Na sequência do despacho de 22.05.2025, foi proferida DECISÃO, nos seguintes termos:

(…)

Em resposta, constata-se que:

. o contabilista certificado da sociedade insolvente, permanece por explicar, em face dos dados disponibilizados nos elementos contabilísticos constantes dos autos, a razão pela qual atesta que a sociedade não se encontra em situação insolvencial, apenas adiantando que ainda não se encontra totalmente impossibilitada de cumprir com as suas obrigações vencidas;

. foi solicitado ao contabilista certificado que atestasse se as entradas de capital por realizar devidamente consignadas na certidão permanente da sociedade haviam sido ou não efectivadas no prazo legal ou no prazo aludido na aludida certidão, sendo que não o veio a fazer, tendo sido a devedora apresentante que veio referir que o capital subscrito foi realizado, juntando balancete analítico para prova desta factologia, sem que daí se possa extrair quando é que o mesmo terá sido efectivamente realizado, sendo que subscrição e realização são realidades distintas entre si como todos sabemos (v. documentação anexa ao requerimento com a ref.ª 52493592 de 30.05.2025); Por outro lado, a comprovação de que o capital foi realizado é feita através da apresentação de documentos que atestem a realização das entradas em dinheiro ou bens, conforme o caso, razão pela qual havíamos solicitado que tal fosse esclarecido pelo Sr. Contabilista Certificado; Sem embargo, percebemos que contabilisticamente o capital realizado deverá ser inscrito na Conta 51 do Código de Contas do Sistema de Normalização Contabilística, o que foi demonstrado pela devedora;

. Foi solicitada a junção de lista de todos os seus credores, nos termos do art.º 24.º/1, alínea a), do CIRE e demais elementos constantes da norma do art.º 17.ºC/3, do CIRE, bem como contas anuais referentes aos três últimos exercícios e relação de bens com valor comercial actual dos mesmos, sendo que se constata que ter junto uma listagem que se presume seja a de todos os seus credores da qual consta os seguintes credores: B... (€ 5.797,00), AT (€ 910.019,63), C... (€ 13.565,60), D..., Lda. (€ 12.308,06), Instituto da Segurança Social (€314.262,00);

. Foram juntas IES 2021, de 2022, sendo que a IES de 2023, tal como a mesma consta dos autos, permite perceber que na “rubrica” resultados transitados foi inscrito o valor a negativo de € 4.899,18.

Apreciando.

O processo especial de revitalização destina-se a permitir à empresa que, comprovadamente se encontre em situação económica difícil ou em situação de insolvência iminente, mas que ainda seja susceptível de recuperação, estabelecer negociações com os respectivos credores, de modo a concluir com estes, acordo conducente à sua revitalização.

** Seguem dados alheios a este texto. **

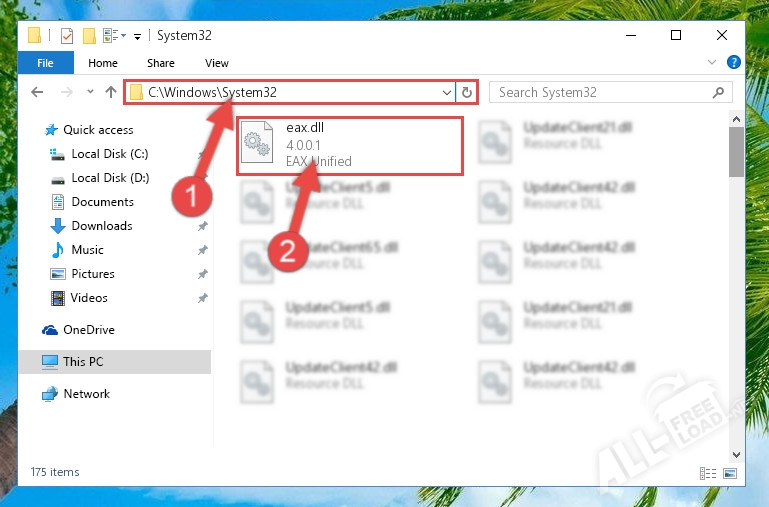The height and width of the screenshot is (507, 769).
Task: Select Local Disk (C:) in sidebar
Action: (x=109, y=154)
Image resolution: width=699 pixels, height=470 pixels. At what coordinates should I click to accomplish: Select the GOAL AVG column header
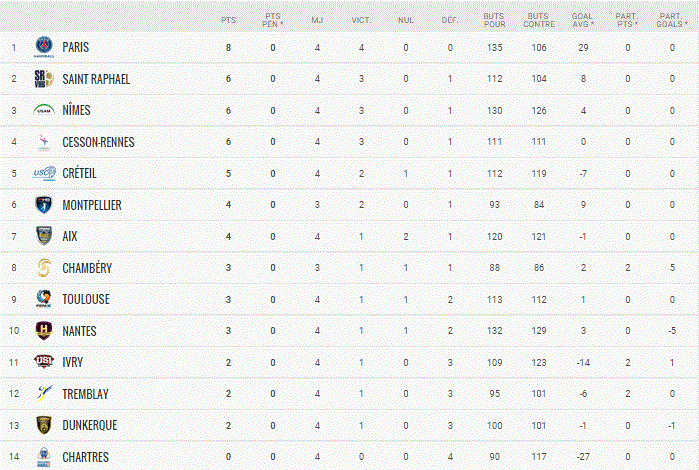[583, 20]
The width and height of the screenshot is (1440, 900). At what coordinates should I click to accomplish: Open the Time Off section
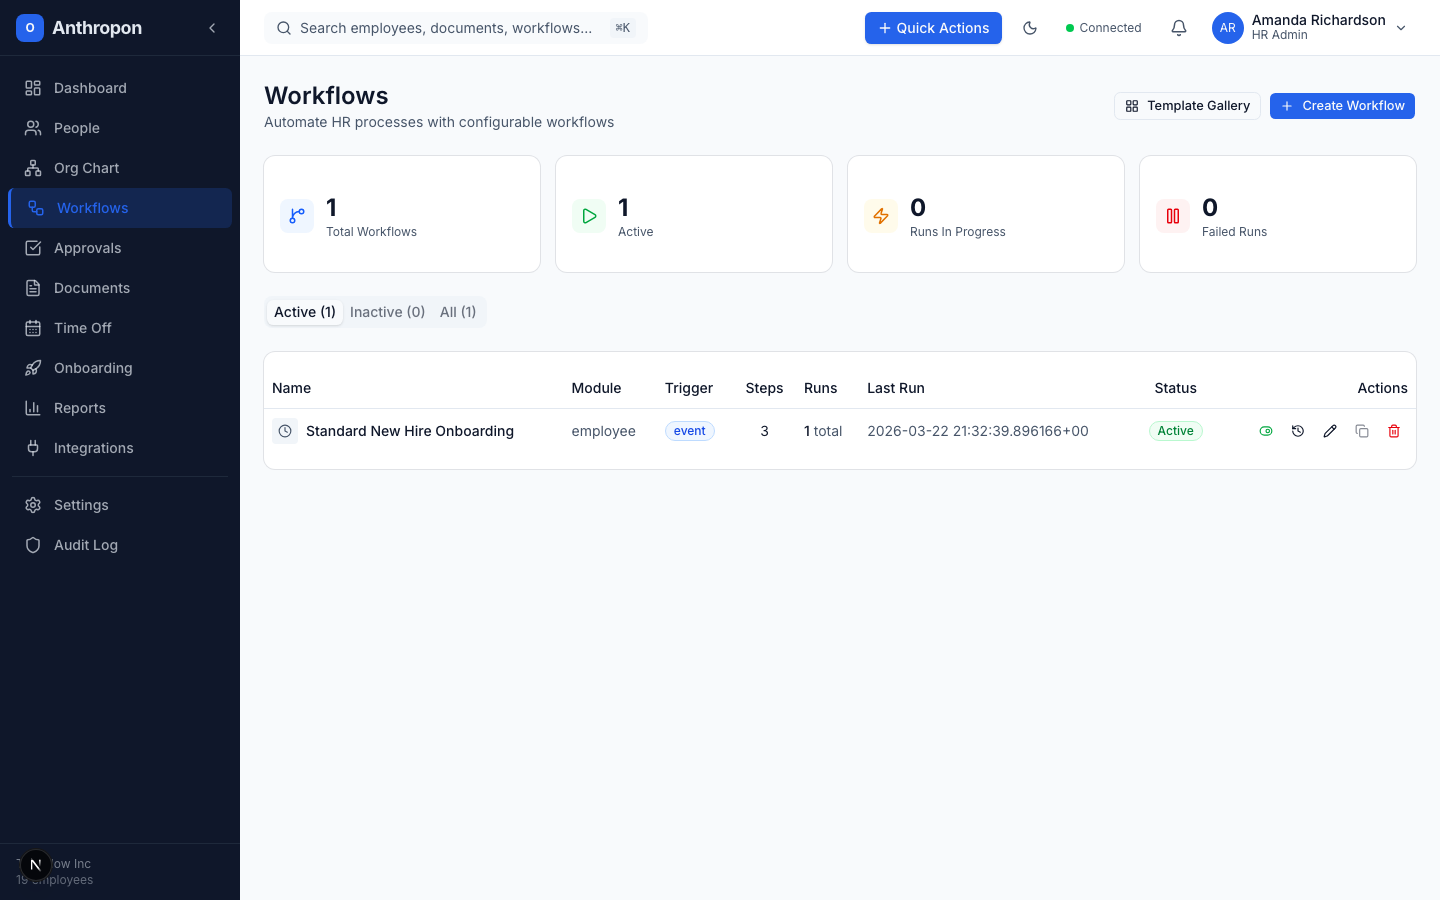point(82,328)

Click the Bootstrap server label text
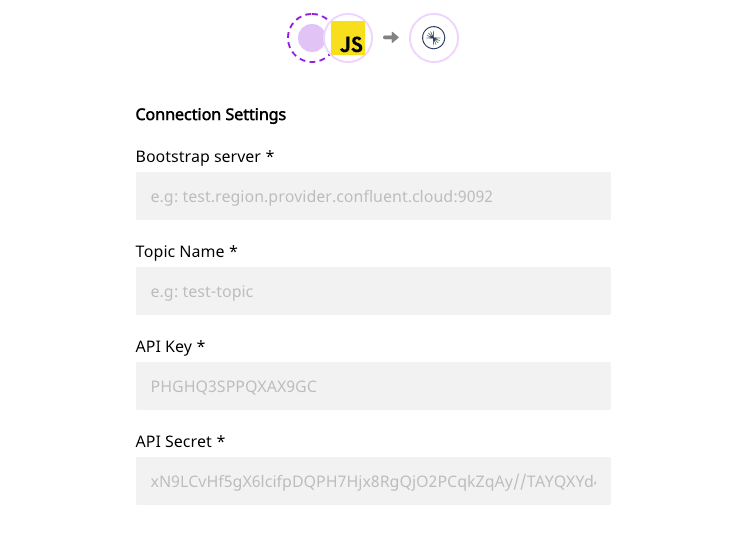tap(198, 157)
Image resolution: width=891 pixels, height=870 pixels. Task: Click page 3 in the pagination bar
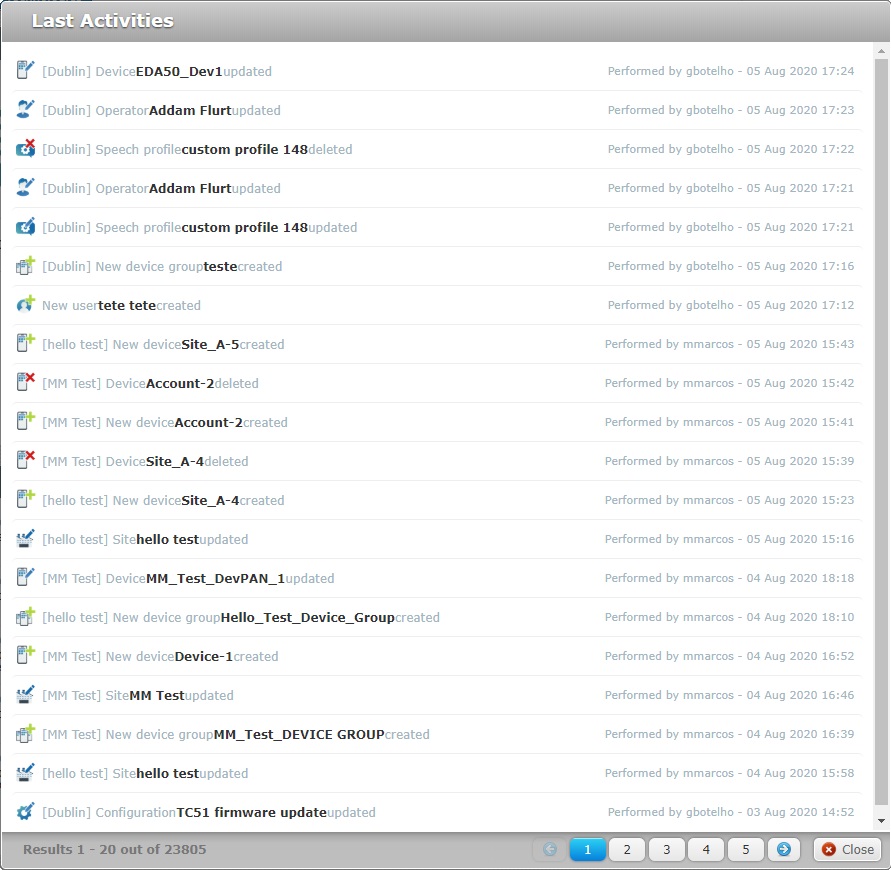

Ora, no caso dos autos, o tribunal tem sérias dúvidas de que a devedora não se encontre já, efectivamente em situação de insolvência, face às elevadas dívidas que detém perante a AT e Segurança Social, sem que se perceba concretamente há quantos anos pendem estes incumprimentos. Note-se que apesar de o Tribunal ter solicitado que desse estrito cumprimento às especificações constantes do art.º 24.º/1, alínea a), do CIRE, o certo é que não foram indicadas datas de vencimento dos créditos elencados, pois que, e tome-se a título de exemplo o que foi referido quanto ao crédito junto da AT “vencido por prazo superior a 90 dias”, sendo que esta mesma menção foi feita por referência ao crédito junto da Segurança Social Portuguesa. A este respeito, afirmamos sem qualquer tibieza que esta indicação equivale a “mais que nada”, pois nada em concreto permite aferir, no contexto processual em que nos inserimos.

Acresce que a relação de bens detida que foi junta pela devedora, demonstra que este seu activo será de valor pouco expressivo por comparação com o seu passivo (o reconhecido nos autos), sendo que as viaturas referenciadas estarão todas elas sujeitas a penhoras operantes.

Acresce ainda sublinhar as dúvidas com que nos detemos em face da lista dos credores junta pela devedora, na qual não fez inserir qualquer trabalhador, quando é certo que no plano que fez juntar incluiu no ponto 11 a epígrafe “crédito dos trabalhadores”, onde fez constar que se encontrarão em dívida pequenos valores relativos à compensação por cessação de contrato de trabalho, devendo estes valores ser liquidados nos três meses seguintes ao do da aprovação do presente plano.

A ser assim, legítimo se torna concluir que a lista de todos os seus credores junta pela requerente devedora não reúne efectivamente todos os seus credores, e não nos merece inteira credibilidade.

Por último, não irá o tribunal legitimar, perante o que ora acabamos de descrever, o apelo ao consignado na norma do art.º 17.º C/9, do CIRE.

Vejamos melhor.

O PER inicia-se com a manifestação da vontade da empresa devedora e credores em estabelecer negociações conducentes à aprovação de um plano de revitalização que permita que a empresa honre compromissos seus e, ao mesmo tempo, mantenha a sua actividade.

Note-se que não basta a vontade da própria devedora em recorrer a este expediente ou instrumento pré-insolvencial, já que a lei sentiu a necessidade de exigir que tal legitimação advenha de credores que, não estando especialmente relacionados com a empresa, sejam titulares pelo menos de 10/prct de créditos não subordinados.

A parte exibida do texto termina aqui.